Green First in the ‘Burgh
The Clean Rivers Campaign (CRC) is organizing to transform the Pittsburgh region’s largest public infrastructure investment into one that maximizes environmental and community benefits. Whenever it rains, sewage overflows into our rivers. The region is under federal mandate to stop water pollution. The sewer authority’s uninspired plan is to hold sewage in giant tunnels under the rivers, costing ratepayers over $2 billion.
The CRC supports a sustainable, innovative solution that maximizes green infrastructure first in order to manage stormwater, reinvest in communities and create good jobs. Pittsburgh’s Mayor William Peduto agrees. He too supports “a plan that incorporates a ‘green-first’ approach to save ratepayers money, improve our neighborhoods, and create good local jobs, all while improving water quality and reducing flooding.”

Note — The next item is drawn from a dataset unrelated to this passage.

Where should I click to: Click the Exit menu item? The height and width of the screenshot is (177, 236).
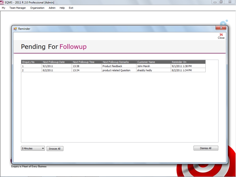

We all want to live in a clean, vibrant Pittsburgh with good jobs and healthy neighborhoods and we have the opportunity to invest in that future now. We can get there with large scale green solutions like trees, rain gardens, and porous pavement. To make our vision a reality, the CRC needs to conduct a Regional Green Infrastructure Opportunity Assessment to quantify: (1) the potential of large scale green solutions to curb Pittsburgh’s sewer problems and (2) the economic and social benefits that could result. The study will provide local data to demonstrate the viability of a green-first alternative and serve as a model for over 200 municipalities grappling with similar water quality problems.
The CRC, a coalition of six nonprofit organizations, formed in 2011. Our efforts have successfully changed the discourse, creating a cultural shift in public awareness and bringing average citizens into the dialogue.
The Clean Rivers Campaign’s Opportunity Assessment must provide reliable data with clear recommendations that can be used by policymakers and community leaders to advocate with ALCOSAN and the EPA for a green-first sewer fix. Our timeline is:
1. Seek proposals from consultants (Month 1) The first will be for a technical analysis to determine the potential for large scale green infrastructure to manage stormwater and contribute toward meeting regulatory compliance. The environmental engineering firm hired will build on existing data, analysis and information. They will analyze the opportunities and challenges associated with green infrastructure approaches in our region. The second will be for a community impact study to explore how green infrastructure would impact local business district development, repurposing of vacant lots, improving the environment (air quality and greening) as well as creating family sustaining construction and maintenance jobs.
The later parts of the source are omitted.